__Work order__. Please print every line of the listing, unchanged.

__Material for the task__.
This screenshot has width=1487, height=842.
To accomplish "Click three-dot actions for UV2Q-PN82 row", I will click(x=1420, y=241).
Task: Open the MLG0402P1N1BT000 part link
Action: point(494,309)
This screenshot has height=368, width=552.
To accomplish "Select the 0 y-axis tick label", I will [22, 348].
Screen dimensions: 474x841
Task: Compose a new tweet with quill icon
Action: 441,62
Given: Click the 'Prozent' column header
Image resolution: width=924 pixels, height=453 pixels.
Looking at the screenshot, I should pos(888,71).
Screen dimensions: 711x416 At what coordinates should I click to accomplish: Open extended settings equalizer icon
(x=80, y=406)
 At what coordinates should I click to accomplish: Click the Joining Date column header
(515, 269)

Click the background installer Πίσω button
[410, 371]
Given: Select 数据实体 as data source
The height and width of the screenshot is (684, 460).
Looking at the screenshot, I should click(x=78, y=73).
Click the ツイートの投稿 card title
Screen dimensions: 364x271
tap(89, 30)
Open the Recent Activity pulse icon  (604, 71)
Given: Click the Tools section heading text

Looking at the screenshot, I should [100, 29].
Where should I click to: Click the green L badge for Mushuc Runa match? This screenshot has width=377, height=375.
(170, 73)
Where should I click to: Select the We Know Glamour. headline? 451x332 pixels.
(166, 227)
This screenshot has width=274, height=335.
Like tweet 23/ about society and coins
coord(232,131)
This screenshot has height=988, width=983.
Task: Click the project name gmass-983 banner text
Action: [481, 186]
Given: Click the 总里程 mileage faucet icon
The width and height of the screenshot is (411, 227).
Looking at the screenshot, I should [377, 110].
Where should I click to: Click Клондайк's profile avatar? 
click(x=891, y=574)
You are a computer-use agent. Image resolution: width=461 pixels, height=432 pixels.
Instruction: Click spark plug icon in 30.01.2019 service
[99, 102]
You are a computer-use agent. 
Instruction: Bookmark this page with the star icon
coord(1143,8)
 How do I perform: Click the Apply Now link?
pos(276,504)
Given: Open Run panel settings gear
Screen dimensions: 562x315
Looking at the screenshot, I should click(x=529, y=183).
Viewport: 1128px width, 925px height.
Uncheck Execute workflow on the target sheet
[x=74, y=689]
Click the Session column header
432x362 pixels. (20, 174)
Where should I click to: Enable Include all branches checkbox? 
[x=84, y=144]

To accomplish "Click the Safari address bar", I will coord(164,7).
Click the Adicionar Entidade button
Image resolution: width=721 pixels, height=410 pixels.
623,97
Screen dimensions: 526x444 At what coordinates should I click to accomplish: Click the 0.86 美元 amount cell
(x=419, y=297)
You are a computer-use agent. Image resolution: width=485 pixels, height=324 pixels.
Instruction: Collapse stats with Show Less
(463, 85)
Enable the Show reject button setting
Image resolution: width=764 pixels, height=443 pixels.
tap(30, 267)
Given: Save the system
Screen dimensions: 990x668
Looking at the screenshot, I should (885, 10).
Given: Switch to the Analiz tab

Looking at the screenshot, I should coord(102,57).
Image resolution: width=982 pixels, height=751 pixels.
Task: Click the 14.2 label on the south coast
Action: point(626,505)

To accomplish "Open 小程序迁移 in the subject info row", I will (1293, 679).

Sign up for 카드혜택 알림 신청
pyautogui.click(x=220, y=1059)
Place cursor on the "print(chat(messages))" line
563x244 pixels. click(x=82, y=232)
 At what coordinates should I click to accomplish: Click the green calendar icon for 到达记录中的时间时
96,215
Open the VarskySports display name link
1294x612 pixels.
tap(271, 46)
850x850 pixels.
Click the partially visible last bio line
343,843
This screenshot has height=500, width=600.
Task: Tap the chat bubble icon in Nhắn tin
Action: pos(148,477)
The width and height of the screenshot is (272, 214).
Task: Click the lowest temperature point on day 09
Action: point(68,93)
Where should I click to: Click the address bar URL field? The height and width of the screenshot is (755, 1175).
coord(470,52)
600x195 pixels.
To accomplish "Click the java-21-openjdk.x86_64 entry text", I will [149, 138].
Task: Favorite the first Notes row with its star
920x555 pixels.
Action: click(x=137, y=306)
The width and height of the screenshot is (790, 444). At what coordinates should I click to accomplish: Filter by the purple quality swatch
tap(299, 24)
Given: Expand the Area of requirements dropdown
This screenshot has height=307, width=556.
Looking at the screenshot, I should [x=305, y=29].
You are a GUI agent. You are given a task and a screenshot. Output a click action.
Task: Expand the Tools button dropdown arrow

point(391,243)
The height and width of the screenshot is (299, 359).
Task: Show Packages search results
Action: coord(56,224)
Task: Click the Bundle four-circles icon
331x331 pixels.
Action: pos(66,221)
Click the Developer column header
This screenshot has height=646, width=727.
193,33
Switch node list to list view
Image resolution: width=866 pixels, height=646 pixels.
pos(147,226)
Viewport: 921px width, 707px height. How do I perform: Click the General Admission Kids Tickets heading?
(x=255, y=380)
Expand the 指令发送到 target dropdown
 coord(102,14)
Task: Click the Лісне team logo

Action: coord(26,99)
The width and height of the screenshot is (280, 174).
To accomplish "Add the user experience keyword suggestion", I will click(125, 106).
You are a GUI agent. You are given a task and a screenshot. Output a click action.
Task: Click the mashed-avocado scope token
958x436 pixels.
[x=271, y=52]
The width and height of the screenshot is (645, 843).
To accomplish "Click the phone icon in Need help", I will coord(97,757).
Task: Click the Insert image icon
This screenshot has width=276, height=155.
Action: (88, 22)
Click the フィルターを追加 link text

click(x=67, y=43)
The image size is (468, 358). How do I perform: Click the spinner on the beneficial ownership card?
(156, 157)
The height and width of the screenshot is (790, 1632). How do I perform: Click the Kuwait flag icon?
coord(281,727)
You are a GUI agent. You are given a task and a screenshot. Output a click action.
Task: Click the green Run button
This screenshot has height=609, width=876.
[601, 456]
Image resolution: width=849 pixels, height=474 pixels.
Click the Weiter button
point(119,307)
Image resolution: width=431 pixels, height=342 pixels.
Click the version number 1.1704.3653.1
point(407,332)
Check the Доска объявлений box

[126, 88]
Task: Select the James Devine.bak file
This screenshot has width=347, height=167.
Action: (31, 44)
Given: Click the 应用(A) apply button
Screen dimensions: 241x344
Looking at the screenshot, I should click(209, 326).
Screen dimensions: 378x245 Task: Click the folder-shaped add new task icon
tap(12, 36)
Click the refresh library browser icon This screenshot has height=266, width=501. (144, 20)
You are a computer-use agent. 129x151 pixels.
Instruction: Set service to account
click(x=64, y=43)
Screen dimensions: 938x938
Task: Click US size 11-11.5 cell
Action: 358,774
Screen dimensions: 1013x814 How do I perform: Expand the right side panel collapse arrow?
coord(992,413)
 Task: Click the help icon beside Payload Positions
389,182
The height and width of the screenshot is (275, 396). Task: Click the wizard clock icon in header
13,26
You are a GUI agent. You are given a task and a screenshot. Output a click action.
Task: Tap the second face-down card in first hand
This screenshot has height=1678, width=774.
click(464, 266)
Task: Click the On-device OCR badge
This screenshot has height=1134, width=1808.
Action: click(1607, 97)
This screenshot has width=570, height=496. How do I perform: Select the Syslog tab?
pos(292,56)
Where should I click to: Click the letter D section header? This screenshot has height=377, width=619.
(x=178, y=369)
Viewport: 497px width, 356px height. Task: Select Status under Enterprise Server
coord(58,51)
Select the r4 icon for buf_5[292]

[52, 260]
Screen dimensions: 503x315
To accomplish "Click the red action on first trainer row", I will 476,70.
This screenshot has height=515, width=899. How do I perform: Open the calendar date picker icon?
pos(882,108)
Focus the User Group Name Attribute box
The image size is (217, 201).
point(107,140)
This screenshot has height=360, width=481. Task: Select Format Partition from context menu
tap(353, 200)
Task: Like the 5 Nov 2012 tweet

__Expected answer__.
This screenshot has width=1487, height=842.
To accomplish "Click three-dot actions for UV2Q-PN82 row", I will click(x=1420, y=241).
Task: Open the MLG0402P1N1BT000 part link
Action: point(494,309)
This screenshot has height=368, width=552.
To accomplish "Select the 0 y-axis tick label", I will [22, 348].
Screen dimensions: 474x841
Task: Compose a new tweet with quill icon
Action: 441,62
Given: Click the 'Prozent' column header
Image resolution: width=924 pixels, height=453 pixels.
Looking at the screenshot, I should pos(888,71).
Screen dimensions: 711x416 At what coordinates should I click to accomplish: Open extended settings equalizer icon
(x=80, y=406)
 At what coordinates should I click to accomplish: Click the Joining Date column header
(515, 269)

Click the background installer Πίσω button
[410, 371]
Given: Select 数据实体 as data source
The height and width of the screenshot is (684, 460).
Looking at the screenshot, I should click(x=78, y=73).
Click the ツイートの投稿 card title
Screen dimensions: 364x271
tap(89, 30)
Open the Recent Activity pulse icon  (604, 71)
Given: Click the Tools section heading text

Looking at the screenshot, I should [100, 29].
Where should I click to: Click the green L badge for Mushuc Runa match? This screenshot has width=377, height=375.
(170, 73)
Where should I click to: Select the We Know Glamour. headline? 451x332 pixels.
(166, 227)
This screenshot has width=274, height=335.
Like tweet 23/ about society and coins
coord(232,131)
This screenshot has height=988, width=983.
Task: Click the project name gmass-983 banner text
Action: [481, 186]
Given: Click the 总里程 mileage faucet icon
The width and height of the screenshot is (411, 227).
Looking at the screenshot, I should [377, 110].
Where should I click to: Click Клондайк's profile avatar? 
click(x=891, y=574)
You are a computer-use agent. Image resolution: width=461 pixels, height=432 pixels.
Instruction: Click spark plug icon in 30.01.2019 service
[99, 102]
You are a computer-use agent. 
Instruction: Bookmark this page with the star icon
coord(1143,8)
 How do I perform: Click the Apply Now link?
pos(276,504)
Given: Open Run panel settings gear
Screen dimensions: 562x315
Looking at the screenshot, I should click(x=529, y=183).
Viewport: 1128px width, 925px height.
Uncheck Execute workflow on the target sheet
[x=74, y=689]
Click the Session column header
432x362 pixels. (20, 174)
Where should I click to: Enable Include all branches checkbox? 
[x=84, y=144]

To accomplish "Click the Safari address bar", I will coord(164,7).
Click the Adicionar Entidade button
Image resolution: width=721 pixels, height=410 pixels.
623,97
Screen dimensions: 526x444 At what coordinates should I click to accomplish: Click the 0.86 美元 amount cell
(x=419, y=297)
You are a computer-use agent. Image resolution: width=485 pixels, height=324 pixels.
Instruction: Collapse stats with Show Less
(463, 85)
Enable the Show reject button setting
Image resolution: width=764 pixels, height=443 pixels.
tap(30, 267)
Given: Save the system
Screen dimensions: 990x668
Looking at the screenshot, I should (885, 10).
Given: Switch to the Analiz tab

Looking at the screenshot, I should coord(102,57).
Image resolution: width=982 pixels, height=751 pixels.
Task: Click the 14.2 label on the south coast
Action: point(626,505)

To accomplish "Open 小程序迁移 in the subject info row", I will (1293, 679).

Sign up for 카드혜택 알림 신청
pyautogui.click(x=220, y=1059)
Place cursor on the "print(chat(messages))" line
563x244 pixels. click(x=82, y=232)
 At what coordinates should I click to accomplish: Click the green calendar icon for 到达记录中的时间时
96,215
Open the VarskySports display name link
1294x612 pixels.
tap(271, 46)
850x850 pixels.
Click the partially visible last bio line
343,843
This screenshot has height=500, width=600.
Task: Tap the chat bubble icon in Nhắn tin
Action: pos(148,477)
The width and height of the screenshot is (272, 214).
Task: Click the lowest temperature point on day 09
Action: point(68,93)
Where should I click to: Click the address bar URL field? The height and width of the screenshot is (755, 1175).
coord(470,52)
600x195 pixels.
To accomplish "Click the java-21-openjdk.x86_64 entry text", I will [149, 138].
Task: Favorite the first Notes row with its star
920x555 pixels.
Action: click(x=137, y=306)
The width and height of the screenshot is (790, 444). At what coordinates should I click to accomplish: Filter by the purple quality swatch
tap(299, 24)
Given: Expand the Area of requirements dropdown
This screenshot has height=307, width=556.
Looking at the screenshot, I should [x=305, y=29].
You are a GUI agent. You are given a task and a screenshot. Output a click action.
Task: Expand the Tools button dropdown arrow

point(391,243)
The height and width of the screenshot is (299, 359).
Task: Show Packages search results
Action: coord(56,224)
Task: Click the Bundle four-circles icon
331x331 pixels.
Action: pos(66,221)
Click the Developer column header
This screenshot has height=646, width=727.
193,33
Switch node list to list view
Image resolution: width=866 pixels, height=646 pixels.
pos(147,226)
Viewport: 921px width, 707px height. How do I perform: Click the General Admission Kids Tickets heading?
(x=255, y=380)
Expand the 指令发送到 target dropdown
 coord(102,14)
Task: Click the Лісне team logo

Action: coord(26,99)
The width and height of the screenshot is (280, 174).
To accomplish "Add the user experience keyword suggestion", I will click(125, 106).
You are a GUI agent. You are given a task and a screenshot. Output a click action.
Task: Click the mashed-avocado scope token
958x436 pixels.
[x=271, y=52]
The width and height of the screenshot is (645, 843).
To accomplish "Click the phone icon in Need help", I will coord(97,757).
Task: Click the Insert image icon
This screenshot has width=276, height=155.
Action: (88, 22)
Click the フィルターを追加 link text

click(x=67, y=43)
The image size is (468, 358). How do I perform: Click the spinner on the beneficial ownership card?
(156, 157)
The height and width of the screenshot is (790, 1632). How do I perform: Click the Kuwait flag icon?
coord(281,727)
You are a GUI agent. You are given a task and a screenshot. Output a click action.
Task: Click the green Run button
This screenshot has height=609, width=876.
[601, 456]
Image resolution: width=849 pixels, height=474 pixels.
Click the Weiter button
point(119,307)
Image resolution: width=431 pixels, height=342 pixels.
Click the version number 1.1704.3653.1
point(407,332)
Check the Доска объявлений box

[126, 88]
Task: Select the James Devine.bak file
This screenshot has width=347, height=167.
Action: (31, 44)
Given: Click the 应用(A) apply button
Screen dimensions: 241x344
Looking at the screenshot, I should click(209, 326).
Screen dimensions: 378x245 Task: Click the folder-shaped add new task icon
tap(12, 36)
Click the refresh library browser icon This screenshot has height=266, width=501. (144, 20)
You are a computer-use agent. 129x151 pixels.
Instruction: Set service to account
click(x=64, y=43)
Screen dimensions: 938x938
Task: Click US size 11-11.5 cell
Action: 358,774
Screen dimensions: 1013x814 How do I perform: Expand the right side panel collapse arrow?
coord(992,413)
 Task: Click the help icon beside Payload Positions
389,182
The height and width of the screenshot is (275, 396). Task: Click the wizard clock icon in header
13,26
You are a GUI agent. You are given a task and a screenshot. Output a click action.
Task: Tap the second face-down card in first hand
This screenshot has height=1678, width=774.
click(464, 266)
Task: Click the On-device OCR badge
This screenshot has height=1134, width=1808.
Action: click(1607, 97)
This screenshot has width=570, height=496. How do I perform: Select the Syslog tab?
pos(292,56)
Where should I click to: Click the letter D section header? This screenshot has height=377, width=619.
(x=178, y=369)
Viewport: 497px width, 356px height. Task: Select Status under Enterprise Server
coord(58,51)
Select the r4 icon for buf_5[292]

[52, 260]
Screen dimensions: 503x315
To accomplish "Click the red action on first trainer row", I will 476,70.
This screenshot has height=515, width=899. How do I perform: Open the calendar date picker icon?
pos(882,108)
Focus the User Group Name Attribute box
The image size is (217, 201).
point(107,140)
This screenshot has height=360, width=481. Task: Select Format Partition from context menu
tap(353, 200)
Task: Like the 5 Nov 2012 tweet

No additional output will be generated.